Start of Data supplied

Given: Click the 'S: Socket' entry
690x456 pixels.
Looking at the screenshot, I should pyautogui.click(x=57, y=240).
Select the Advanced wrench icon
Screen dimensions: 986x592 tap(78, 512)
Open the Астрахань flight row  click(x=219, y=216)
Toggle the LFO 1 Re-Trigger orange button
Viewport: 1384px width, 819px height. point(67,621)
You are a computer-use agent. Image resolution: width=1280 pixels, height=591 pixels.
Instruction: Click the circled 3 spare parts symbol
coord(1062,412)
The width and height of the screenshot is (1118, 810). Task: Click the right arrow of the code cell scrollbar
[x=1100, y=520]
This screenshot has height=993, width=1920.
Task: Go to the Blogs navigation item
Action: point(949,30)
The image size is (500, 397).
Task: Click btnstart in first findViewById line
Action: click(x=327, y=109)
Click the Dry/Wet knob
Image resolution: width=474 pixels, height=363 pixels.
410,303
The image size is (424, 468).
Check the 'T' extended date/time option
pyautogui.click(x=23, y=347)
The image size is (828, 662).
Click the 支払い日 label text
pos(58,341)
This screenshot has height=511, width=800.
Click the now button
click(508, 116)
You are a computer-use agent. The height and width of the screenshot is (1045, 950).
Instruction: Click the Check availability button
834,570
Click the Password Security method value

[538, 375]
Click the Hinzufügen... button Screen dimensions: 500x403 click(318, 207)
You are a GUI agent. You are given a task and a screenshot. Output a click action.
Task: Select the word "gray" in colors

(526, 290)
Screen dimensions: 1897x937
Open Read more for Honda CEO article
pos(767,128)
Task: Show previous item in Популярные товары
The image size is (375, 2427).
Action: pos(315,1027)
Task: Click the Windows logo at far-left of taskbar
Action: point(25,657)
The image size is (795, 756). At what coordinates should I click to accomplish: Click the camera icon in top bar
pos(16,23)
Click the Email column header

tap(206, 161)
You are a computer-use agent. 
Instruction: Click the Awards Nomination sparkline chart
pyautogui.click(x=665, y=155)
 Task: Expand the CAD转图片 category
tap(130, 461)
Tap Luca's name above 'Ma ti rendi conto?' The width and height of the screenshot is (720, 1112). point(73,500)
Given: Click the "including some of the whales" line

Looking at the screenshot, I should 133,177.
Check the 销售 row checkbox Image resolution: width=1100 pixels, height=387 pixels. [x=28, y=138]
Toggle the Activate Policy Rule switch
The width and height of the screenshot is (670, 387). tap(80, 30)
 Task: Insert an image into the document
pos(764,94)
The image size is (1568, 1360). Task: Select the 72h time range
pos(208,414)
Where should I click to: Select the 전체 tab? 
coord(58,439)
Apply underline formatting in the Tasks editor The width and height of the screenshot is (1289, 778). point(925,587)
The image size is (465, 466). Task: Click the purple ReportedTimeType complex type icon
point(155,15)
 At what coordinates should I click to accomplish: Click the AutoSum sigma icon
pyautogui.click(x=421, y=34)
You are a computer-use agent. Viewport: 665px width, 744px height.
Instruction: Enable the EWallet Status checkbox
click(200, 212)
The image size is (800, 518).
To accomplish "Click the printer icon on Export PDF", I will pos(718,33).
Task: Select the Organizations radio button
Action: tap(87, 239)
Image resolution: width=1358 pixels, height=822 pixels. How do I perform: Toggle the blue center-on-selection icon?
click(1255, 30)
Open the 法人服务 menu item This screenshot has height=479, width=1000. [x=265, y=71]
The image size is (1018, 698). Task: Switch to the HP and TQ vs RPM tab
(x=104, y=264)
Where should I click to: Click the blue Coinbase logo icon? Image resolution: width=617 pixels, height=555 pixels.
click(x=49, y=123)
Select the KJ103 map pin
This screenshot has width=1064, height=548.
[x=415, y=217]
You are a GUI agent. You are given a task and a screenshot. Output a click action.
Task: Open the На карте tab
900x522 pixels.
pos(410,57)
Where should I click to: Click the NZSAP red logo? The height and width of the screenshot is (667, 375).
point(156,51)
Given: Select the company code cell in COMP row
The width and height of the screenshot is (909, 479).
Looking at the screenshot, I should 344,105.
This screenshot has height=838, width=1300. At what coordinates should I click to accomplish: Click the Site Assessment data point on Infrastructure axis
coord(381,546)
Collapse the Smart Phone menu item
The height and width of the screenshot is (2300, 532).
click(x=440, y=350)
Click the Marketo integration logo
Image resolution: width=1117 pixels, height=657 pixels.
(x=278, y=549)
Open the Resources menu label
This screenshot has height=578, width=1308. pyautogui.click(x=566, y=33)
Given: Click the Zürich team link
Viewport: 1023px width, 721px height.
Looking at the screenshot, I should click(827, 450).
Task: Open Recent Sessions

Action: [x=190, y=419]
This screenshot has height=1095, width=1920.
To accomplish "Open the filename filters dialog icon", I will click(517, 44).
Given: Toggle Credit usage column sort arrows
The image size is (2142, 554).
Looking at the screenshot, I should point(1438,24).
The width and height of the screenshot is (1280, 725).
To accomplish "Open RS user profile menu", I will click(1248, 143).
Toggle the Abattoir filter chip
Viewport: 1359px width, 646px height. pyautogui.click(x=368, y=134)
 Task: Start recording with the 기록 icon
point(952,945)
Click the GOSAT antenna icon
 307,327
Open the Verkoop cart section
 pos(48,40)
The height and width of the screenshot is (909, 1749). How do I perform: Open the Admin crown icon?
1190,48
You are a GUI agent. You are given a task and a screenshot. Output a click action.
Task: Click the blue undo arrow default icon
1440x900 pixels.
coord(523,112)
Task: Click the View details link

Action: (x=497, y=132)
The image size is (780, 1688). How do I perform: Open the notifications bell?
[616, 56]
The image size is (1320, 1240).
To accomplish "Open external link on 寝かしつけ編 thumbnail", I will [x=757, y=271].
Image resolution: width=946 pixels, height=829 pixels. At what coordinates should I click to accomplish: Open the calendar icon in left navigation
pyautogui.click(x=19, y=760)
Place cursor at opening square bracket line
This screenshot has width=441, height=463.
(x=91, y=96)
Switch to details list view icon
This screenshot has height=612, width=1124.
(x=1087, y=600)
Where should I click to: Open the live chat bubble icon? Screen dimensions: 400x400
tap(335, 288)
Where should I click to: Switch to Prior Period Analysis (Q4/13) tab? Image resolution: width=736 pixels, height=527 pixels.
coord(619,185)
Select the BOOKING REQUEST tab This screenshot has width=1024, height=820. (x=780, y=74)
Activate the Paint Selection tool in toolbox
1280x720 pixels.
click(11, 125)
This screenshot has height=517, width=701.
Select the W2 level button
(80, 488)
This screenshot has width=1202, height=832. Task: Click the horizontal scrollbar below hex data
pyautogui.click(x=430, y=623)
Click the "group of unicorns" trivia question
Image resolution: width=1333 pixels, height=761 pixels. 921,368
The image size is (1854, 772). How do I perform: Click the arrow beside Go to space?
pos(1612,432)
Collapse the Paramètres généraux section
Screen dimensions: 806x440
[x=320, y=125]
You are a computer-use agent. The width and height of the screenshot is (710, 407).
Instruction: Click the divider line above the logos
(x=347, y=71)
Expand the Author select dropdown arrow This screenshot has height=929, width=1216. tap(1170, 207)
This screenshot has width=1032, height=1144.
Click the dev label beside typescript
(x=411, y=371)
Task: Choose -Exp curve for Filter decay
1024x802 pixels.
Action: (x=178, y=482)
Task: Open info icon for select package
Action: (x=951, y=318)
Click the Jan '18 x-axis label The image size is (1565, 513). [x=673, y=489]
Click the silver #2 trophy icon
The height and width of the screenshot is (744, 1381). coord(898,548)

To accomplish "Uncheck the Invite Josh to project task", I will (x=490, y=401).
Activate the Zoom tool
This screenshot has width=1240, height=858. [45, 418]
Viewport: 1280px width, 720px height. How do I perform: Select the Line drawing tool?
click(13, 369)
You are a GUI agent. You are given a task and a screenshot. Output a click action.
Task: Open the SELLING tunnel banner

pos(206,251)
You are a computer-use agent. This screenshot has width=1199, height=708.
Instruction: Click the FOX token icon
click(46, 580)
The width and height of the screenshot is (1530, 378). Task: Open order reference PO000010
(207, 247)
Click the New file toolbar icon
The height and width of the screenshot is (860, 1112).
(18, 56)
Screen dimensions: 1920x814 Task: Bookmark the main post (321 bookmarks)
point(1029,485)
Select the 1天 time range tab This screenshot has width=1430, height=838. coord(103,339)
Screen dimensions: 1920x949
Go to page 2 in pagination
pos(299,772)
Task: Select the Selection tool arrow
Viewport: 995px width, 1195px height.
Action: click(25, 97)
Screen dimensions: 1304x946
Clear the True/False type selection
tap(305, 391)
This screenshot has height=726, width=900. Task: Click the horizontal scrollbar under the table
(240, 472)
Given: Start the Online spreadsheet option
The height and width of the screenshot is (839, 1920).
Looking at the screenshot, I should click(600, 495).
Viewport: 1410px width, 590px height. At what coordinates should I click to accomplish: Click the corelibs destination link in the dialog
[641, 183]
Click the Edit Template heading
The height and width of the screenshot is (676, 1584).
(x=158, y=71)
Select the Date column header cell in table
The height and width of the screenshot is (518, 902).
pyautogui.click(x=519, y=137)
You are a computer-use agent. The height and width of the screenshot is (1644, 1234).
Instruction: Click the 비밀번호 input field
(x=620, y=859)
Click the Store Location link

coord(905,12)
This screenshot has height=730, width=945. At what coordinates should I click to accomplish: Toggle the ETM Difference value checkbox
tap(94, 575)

End of Data supplied

Problem statement:
Given the records above, restate word for word only the lines starting at the one with "The image size is (1320, 1240)." and ending at the one with "You are a computer-use agent. The width".

Solution to this problem:
The image size is (1320, 1240).
To accomplish "Open external link on 寝かしつけ編 thumbnail", I will [x=757, y=271].
Image resolution: width=946 pixels, height=829 pixels. At what coordinates should I click to accomplish: Open the calendar icon in left navigation
pyautogui.click(x=19, y=760)
Place cursor at opening square bracket line
This screenshot has width=441, height=463.
(x=91, y=96)
Switch to details list view icon
This screenshot has height=612, width=1124.
(x=1087, y=600)
Where should I click to: Open the live chat bubble icon? Screen dimensions: 400x400
tap(335, 288)
Where should I click to: Switch to Prior Period Analysis (Q4/13) tab? Image resolution: width=736 pixels, height=527 pixels.
coord(619,185)
Select the BOOKING REQUEST tab This screenshot has width=1024, height=820. (x=780, y=74)
Activate the Paint Selection tool in toolbox
1280x720 pixels.
click(11, 125)
This screenshot has height=517, width=701.
Select the W2 level button
(80, 488)
This screenshot has width=1202, height=832. Task: Click the horizontal scrollbar below hex data
pyautogui.click(x=430, y=623)
Click the "group of unicorns" trivia question
Image resolution: width=1333 pixels, height=761 pixels. 921,368
The image size is (1854, 772). How do I perform: Click the arrow beside Go to space?
pos(1612,432)
Collapse the Paramètres généraux section
Screen dimensions: 806x440
[x=320, y=125]
You are a computer-use agent. The width and height of the screenshot is (710, 407).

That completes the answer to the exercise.